Do this
Transcribe the stretch of the data from the line containing "Open the Quick" through the end of the data, both ends included, and leave the pictures out of your answer.

— start —

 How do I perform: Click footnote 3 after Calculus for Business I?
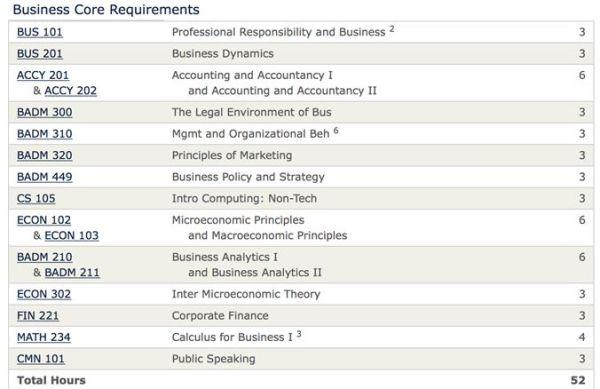(x=299, y=334)
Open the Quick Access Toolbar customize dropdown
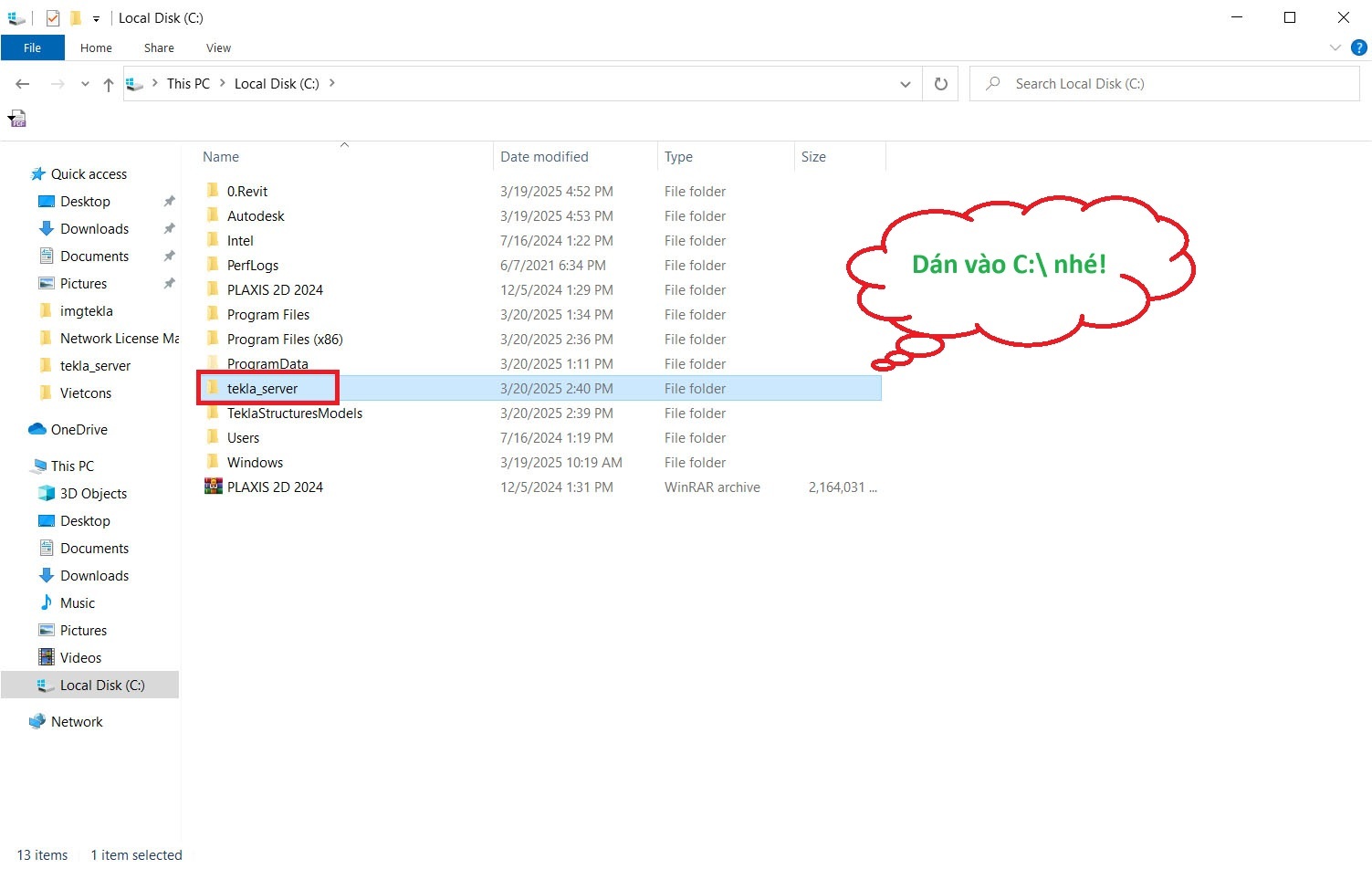Screen dimensions: 1372x869 pyautogui.click(x=96, y=18)
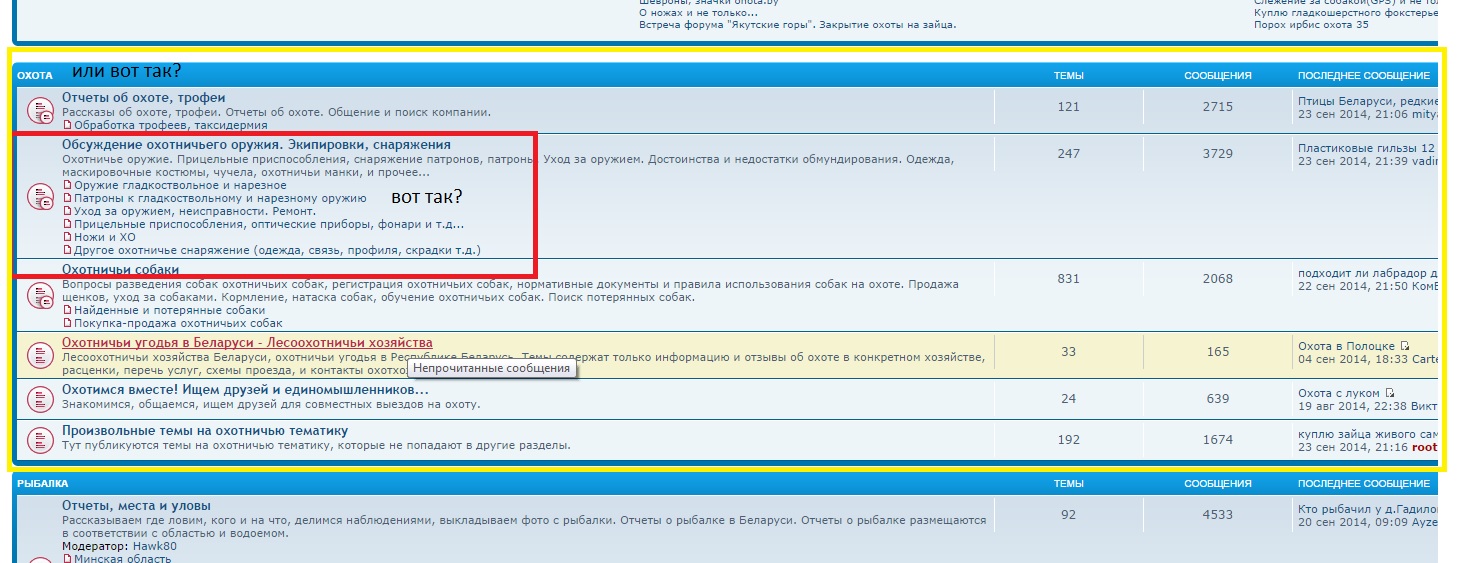Click the forum icon beside Обсуждение охотничьего оружия
This screenshot has height=563, width=1462.
(x=39, y=196)
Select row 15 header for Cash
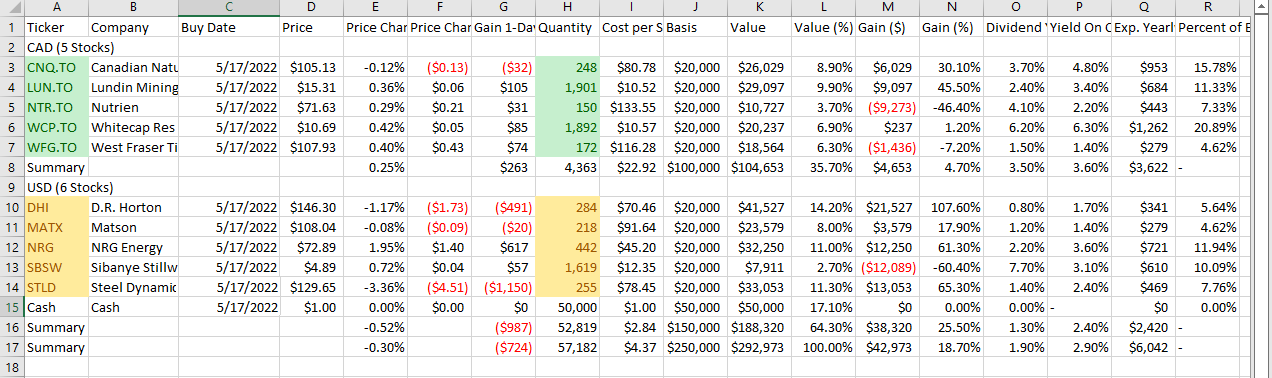The height and width of the screenshot is (378, 1272). (11, 307)
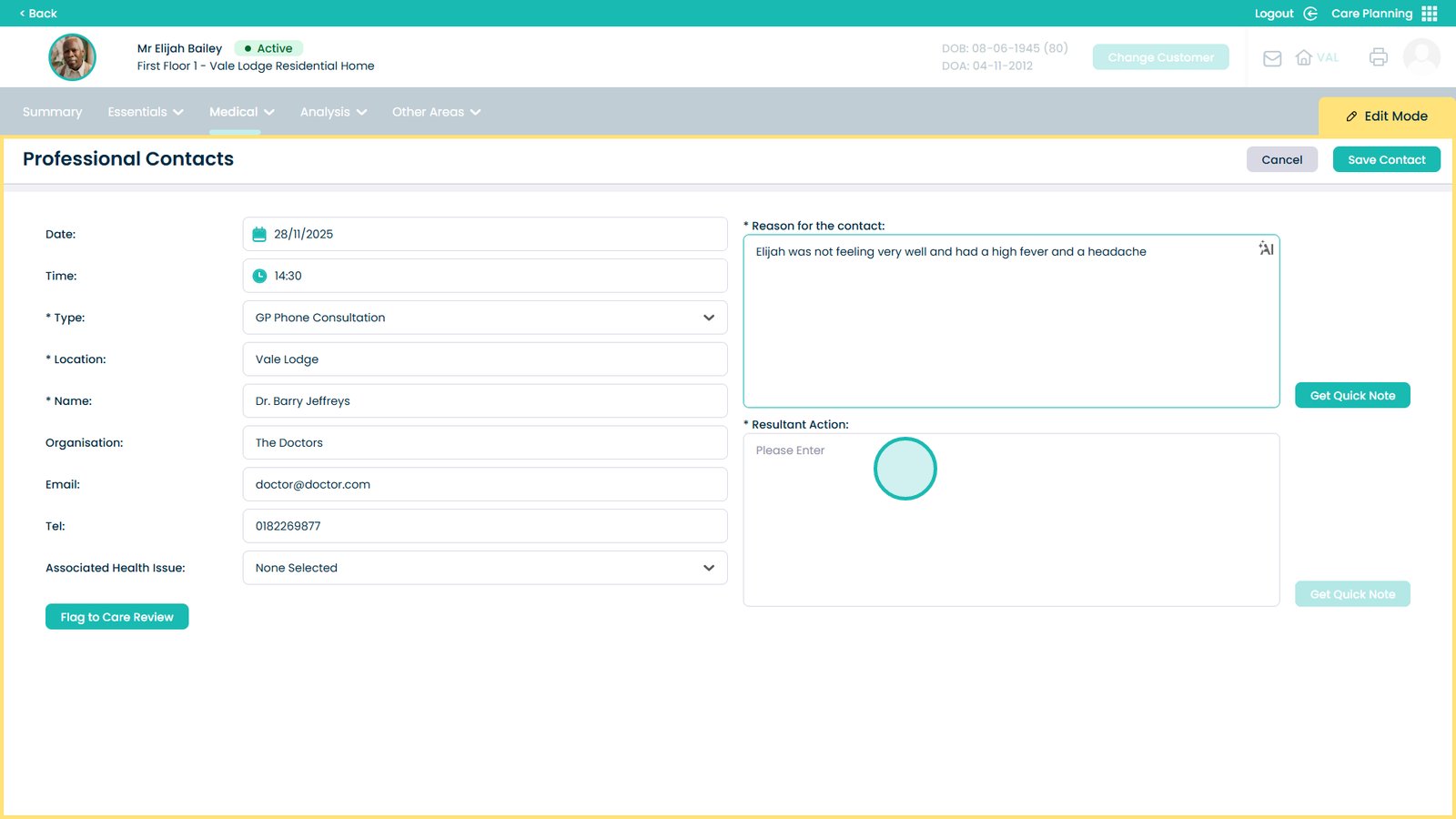Click the clock icon in Time field
This screenshot has width=1456, height=819.
click(259, 276)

— end —

Answer to the exercise
Open the Quick Access Toolbar customize dropdown
Screen dimensions: 1372x869 pyautogui.click(x=96, y=18)
Click the forum icon beside Обсуждение охотничьего оружия
This screenshot has height=563, width=1462.
(x=39, y=196)
Select row 15 header for Cash
The height and width of the screenshot is (378, 1272). (11, 307)
Click the clock icon in Time field
This screenshot has width=1456, height=819.
click(259, 276)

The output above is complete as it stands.